The first such finding is that many quantification methods are robust to prior probability shift but not to other types of dataset shift. When the simplifying assumptions that characterise prior probability shift (e.g., that the class-conditional densities remain unaltered) are not satisfied, all the tested methods (including SLD, a top performer under prior probability shift) experience a marked degradation in performance.

A second observation is that, while previous theoretical studies indicate that PCC should be the best quantification method for dealing with covariate shift, our experiments reveal that its use should only be recommended when the class label proportions are expected not to change substantially (a setting that we refer to as pure covariate shift).

Such a setting, though, is fairly uninteresting in real-life applications, and our experiments show that other methods (particularly: SLD and PACC) are preferable to PCC when covariate shift is accompanied by a change in the priors. However, even SLD becomes unstable under certain conditions in which both covariates and labels change. We argue that such a setting, which we have called local covariate shift, shows up in many applications of interest (e.g., prevalence estimation of plankton subspecies in sea water samples (González et al. 2019), or seabed cover mapping (Beijbom et al. 2015), in which finer-grained unobserved classes are grouped into coarser-grained observed classes.

Finally, our results highlight the limitations that all quantification methods exhibit when coping with concept shift. This was to be expected since no method can adapt to arbitrary changes in the functional relationship between covariates and classes without the aid of external information. The same batch of experiments also shows that concept shift may induce a change in the priors that can partially compensate the bias of a quantifier; however, such an improvement is illusory and accidental, and it is difficult to envision clever ways for taking advantage of this phenomenon.
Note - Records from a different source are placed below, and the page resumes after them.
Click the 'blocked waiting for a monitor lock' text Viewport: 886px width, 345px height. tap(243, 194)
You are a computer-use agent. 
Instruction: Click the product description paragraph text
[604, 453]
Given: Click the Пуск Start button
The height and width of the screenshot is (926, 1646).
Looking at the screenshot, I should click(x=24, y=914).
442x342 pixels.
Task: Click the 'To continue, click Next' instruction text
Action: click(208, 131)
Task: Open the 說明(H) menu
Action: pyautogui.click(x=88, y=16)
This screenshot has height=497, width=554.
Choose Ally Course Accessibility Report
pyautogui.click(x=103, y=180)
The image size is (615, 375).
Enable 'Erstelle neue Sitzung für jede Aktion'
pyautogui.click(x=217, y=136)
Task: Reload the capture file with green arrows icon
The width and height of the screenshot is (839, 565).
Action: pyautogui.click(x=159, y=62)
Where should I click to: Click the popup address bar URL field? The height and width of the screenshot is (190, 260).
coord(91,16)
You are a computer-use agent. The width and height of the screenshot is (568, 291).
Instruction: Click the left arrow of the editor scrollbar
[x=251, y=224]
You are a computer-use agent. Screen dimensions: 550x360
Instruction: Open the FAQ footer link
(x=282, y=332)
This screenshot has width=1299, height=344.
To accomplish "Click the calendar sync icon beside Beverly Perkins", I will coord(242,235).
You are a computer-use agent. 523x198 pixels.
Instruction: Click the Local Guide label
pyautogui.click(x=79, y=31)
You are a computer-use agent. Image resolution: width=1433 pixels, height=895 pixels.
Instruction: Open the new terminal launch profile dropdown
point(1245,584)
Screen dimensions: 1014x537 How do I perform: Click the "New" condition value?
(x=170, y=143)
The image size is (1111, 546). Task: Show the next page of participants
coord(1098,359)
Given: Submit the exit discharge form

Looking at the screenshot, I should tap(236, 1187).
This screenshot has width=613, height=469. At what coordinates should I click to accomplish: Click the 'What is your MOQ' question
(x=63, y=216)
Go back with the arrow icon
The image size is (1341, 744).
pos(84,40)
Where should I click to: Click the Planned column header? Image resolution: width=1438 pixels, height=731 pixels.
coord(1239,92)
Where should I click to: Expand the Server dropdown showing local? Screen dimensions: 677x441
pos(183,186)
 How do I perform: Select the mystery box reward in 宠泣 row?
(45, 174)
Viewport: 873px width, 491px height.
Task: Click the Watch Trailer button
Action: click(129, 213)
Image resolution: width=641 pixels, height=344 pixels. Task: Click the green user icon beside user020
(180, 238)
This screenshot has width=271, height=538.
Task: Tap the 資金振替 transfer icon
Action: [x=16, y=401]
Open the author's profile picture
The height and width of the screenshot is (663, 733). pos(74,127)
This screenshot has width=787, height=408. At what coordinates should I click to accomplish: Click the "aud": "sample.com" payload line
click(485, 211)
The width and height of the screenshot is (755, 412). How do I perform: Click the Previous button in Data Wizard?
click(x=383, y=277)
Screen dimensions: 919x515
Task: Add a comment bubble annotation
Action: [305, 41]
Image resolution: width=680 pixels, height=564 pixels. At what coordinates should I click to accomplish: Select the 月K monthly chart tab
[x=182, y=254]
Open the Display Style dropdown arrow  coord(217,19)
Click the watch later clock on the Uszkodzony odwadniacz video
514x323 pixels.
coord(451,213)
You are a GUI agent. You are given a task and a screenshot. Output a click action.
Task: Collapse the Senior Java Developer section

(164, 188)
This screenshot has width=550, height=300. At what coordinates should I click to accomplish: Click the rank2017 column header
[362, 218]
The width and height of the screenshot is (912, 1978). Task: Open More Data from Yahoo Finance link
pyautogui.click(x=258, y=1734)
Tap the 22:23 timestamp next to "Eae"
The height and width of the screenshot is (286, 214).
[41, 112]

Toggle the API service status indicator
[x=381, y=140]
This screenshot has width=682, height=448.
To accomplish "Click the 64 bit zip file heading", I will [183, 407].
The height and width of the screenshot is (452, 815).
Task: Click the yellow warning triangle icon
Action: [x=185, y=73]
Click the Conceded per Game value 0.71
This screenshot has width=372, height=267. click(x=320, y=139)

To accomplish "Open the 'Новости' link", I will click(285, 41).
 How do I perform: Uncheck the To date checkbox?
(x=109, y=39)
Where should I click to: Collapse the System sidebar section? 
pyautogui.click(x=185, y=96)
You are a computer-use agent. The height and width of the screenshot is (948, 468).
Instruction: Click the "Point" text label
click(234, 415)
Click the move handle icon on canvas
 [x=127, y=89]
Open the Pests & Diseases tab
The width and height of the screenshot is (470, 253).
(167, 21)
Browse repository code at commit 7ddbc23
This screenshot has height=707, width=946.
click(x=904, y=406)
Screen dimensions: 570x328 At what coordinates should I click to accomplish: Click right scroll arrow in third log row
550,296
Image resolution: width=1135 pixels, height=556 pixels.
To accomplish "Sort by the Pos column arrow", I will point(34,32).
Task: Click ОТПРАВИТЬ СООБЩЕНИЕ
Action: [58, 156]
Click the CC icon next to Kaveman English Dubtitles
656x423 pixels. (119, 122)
Possible directions for future work include extending the protocols we have devised to other specific types of shift that may be application-dependent (e.g., shifts due to transductive active learning (Kottke et al. 2022), to oversampling of positive training examples in imbalanced data scenarios (Moreo et al. 2016), to concept shifts in cross-lingual applications), and to types of quantification other than binary (e.g., multiclass, ordinal, multi-label). The goal of such research, as well of the research presented in this paper, is to allow a correct evaluation of the potential of different quantification methods when confronted with the different ways in which the unlabelled data we want to quantify on differs from the training data, and to stimulate research in new quantification methods capable of tackling the types of shift that current methods are insufficiently equipped for.